La Dame à la capuche : visage de la préhistoire
Aussi appelée Dame de Brassempouy, elle est le premier visage humain sculpté. Elle a 25.000 ans… Ce samedi à 18h15 sur Arte, le magazine «Faire l’Histoire» lui est consacré.
Brassempouy dans les Landes. Une petite commune du sud-ouest de la France. À 2 km du petit village de 300 âmes, une forêt. Nous sommes en 1880, le propriétaire des terres fait élargir le chemin menant à une carrière, de l’autre côté du bois. Le chantier vient de commencer quand des ouvriers ont l’attention attirée par des ossements découverts dans un talus. Pas de doute, ils appartiennent à des espèces animales disparues.
La curiosité du propriétaire est piquée au vif. Il fait fouiller les lieux et l’on découvre l’entrée d’une caverne. Des objets préhistoriques sont mis au jour mais, après quelques mois, les fouilles sont abandonnées. Les ouvriers l’ignorent : une découverte archéologique majeure se trouve à portée de leurs mains.
Découverte inestimable
Les années passent. Sous la direction de deux archéologues, Édouard Piette et Joseph de Laporterie, les recherches reprennent. Les sédiments qui remplissent les 40 m de la grotte sont passés au peigne fin. Ce que les deux hommes découvrent dépasse tous leurs espoirs. Cinq petites statuettes en ivoire de mammouth.
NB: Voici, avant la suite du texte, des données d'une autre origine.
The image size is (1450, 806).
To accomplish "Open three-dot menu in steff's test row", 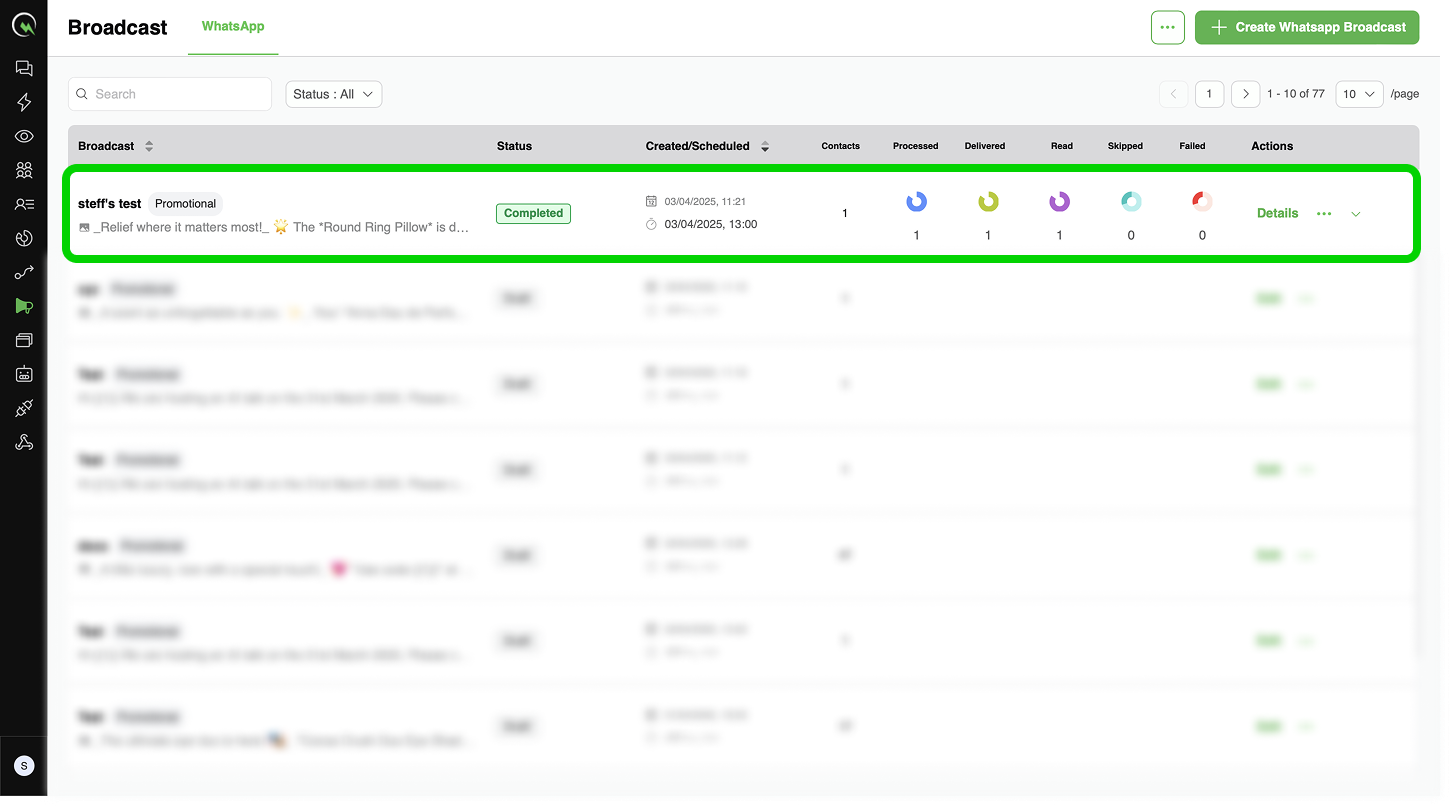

Dans le bulletin du 6 décembre 1894 de la Société d’anthropologie de Paris, ils décrivent leur pièce maîtresse. Elle est minuscule (à peine quelques centimètres) mais ce qu’elle représente est d’une taille inestimable pour l’archéologie. Un visage de forme sub-triangulaire, pas de bouche, d’oreilles ni d’yeux (exceptée la pupille de l’œil droit) mais un front, des sourcils, un nez et un menton en relief, des tresses (à moins que ça ne soit un voile, une capuche ou une résille), un cou mince et allongé : elle est baptisée La Dame à la capuche ou Dame de Brassempouy. Elle a environ 25.000 ans.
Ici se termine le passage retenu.